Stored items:
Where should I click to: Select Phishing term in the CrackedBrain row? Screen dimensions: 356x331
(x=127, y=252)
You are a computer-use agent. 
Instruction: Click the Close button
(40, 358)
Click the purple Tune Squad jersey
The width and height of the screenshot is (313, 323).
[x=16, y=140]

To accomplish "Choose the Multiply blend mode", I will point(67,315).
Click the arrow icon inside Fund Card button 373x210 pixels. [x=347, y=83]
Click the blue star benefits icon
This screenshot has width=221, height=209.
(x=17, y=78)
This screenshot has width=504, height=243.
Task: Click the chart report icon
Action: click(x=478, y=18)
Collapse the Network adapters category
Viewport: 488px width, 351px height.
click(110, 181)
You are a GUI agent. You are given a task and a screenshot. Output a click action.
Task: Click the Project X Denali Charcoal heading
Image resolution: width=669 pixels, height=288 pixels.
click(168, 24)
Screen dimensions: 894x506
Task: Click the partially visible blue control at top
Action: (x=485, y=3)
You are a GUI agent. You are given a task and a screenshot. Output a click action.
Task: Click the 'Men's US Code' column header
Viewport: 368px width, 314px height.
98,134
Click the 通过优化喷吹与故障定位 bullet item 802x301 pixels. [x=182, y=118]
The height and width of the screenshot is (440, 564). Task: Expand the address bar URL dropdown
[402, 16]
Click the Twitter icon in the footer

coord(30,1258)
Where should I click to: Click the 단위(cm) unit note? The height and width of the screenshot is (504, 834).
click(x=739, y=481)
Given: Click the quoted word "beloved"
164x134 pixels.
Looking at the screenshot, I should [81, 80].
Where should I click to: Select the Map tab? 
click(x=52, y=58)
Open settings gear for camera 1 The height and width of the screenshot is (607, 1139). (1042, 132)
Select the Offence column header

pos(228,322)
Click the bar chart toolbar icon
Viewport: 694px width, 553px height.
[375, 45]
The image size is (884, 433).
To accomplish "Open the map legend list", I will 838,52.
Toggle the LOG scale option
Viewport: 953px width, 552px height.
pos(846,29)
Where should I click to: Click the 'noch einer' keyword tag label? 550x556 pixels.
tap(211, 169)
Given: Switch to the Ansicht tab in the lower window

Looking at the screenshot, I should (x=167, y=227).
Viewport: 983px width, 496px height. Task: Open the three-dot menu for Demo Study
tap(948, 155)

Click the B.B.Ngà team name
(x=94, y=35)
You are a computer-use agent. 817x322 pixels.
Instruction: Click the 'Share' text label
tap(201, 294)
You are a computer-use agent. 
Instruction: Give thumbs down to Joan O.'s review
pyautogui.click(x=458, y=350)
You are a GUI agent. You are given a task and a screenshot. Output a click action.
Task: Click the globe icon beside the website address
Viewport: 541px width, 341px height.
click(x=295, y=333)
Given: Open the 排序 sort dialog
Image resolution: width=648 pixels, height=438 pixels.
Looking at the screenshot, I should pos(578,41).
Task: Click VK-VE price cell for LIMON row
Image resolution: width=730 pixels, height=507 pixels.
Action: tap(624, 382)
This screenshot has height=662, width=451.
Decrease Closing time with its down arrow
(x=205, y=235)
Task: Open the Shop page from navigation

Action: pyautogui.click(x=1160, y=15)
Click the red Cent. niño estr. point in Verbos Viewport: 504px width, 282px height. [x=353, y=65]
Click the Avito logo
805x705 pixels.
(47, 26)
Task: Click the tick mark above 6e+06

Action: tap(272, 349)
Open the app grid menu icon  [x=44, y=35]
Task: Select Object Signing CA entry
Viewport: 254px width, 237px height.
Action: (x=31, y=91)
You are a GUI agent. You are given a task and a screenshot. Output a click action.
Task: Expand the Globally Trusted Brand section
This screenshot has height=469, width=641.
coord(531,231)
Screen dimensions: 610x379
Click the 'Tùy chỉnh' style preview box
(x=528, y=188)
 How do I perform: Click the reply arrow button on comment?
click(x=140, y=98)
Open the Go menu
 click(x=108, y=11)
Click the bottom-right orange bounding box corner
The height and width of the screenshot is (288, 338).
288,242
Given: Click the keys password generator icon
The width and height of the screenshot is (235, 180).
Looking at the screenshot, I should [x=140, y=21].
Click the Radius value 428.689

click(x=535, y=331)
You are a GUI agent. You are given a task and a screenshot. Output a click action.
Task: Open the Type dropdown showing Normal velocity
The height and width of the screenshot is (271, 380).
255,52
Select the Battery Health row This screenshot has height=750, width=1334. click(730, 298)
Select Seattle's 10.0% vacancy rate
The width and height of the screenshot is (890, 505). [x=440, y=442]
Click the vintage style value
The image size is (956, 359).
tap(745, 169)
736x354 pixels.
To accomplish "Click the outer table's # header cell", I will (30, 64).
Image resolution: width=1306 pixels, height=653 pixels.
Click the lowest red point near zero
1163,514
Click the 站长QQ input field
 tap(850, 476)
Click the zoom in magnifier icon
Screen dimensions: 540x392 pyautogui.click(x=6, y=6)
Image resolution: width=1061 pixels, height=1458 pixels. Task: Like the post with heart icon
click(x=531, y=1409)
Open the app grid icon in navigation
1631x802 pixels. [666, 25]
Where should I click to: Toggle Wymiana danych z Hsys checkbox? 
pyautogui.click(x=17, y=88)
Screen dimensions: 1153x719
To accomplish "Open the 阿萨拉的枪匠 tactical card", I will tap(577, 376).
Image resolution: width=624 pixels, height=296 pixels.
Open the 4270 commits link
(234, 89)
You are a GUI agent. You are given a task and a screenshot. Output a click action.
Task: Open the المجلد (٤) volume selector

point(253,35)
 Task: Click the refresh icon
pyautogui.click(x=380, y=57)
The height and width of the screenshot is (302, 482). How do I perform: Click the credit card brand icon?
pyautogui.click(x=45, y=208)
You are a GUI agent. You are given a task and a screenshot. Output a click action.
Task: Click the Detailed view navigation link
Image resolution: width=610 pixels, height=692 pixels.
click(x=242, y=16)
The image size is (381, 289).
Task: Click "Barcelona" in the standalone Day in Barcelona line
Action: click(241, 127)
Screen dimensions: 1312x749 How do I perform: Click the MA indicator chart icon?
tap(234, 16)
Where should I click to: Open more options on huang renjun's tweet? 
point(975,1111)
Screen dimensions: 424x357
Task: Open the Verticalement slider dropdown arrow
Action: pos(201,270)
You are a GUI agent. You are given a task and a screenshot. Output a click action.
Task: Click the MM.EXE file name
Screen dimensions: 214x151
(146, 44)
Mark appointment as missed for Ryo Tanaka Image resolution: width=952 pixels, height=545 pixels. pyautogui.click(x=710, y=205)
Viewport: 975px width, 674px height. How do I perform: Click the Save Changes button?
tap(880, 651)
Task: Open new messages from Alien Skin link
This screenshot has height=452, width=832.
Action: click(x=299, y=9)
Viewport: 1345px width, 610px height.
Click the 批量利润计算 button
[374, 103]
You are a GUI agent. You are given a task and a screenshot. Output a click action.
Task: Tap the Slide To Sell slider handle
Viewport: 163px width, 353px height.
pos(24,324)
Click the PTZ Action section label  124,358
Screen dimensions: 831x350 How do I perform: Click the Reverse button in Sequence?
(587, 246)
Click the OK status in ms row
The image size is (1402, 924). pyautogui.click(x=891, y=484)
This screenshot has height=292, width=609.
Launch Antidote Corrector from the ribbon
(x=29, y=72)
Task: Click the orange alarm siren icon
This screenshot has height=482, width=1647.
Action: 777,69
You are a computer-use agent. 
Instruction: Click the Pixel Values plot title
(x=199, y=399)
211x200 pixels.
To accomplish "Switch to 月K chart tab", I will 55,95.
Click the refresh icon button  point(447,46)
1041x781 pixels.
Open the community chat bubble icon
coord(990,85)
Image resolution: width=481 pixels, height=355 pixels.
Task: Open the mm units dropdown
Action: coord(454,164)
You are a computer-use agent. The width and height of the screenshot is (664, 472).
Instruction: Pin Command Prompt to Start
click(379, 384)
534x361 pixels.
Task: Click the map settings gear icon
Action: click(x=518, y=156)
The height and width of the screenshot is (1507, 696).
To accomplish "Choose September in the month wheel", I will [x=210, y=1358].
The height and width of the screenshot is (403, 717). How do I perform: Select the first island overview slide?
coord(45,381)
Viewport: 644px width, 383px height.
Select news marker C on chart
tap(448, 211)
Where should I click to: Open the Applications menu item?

EXERCISE OBJECTIVE: For this exercise, copy every line of the data that holds "section".

RESULT OF THIS EXERCISE:
Task: Expand the Globally Trusted Brand section
Click the PTZ Action section label  124,358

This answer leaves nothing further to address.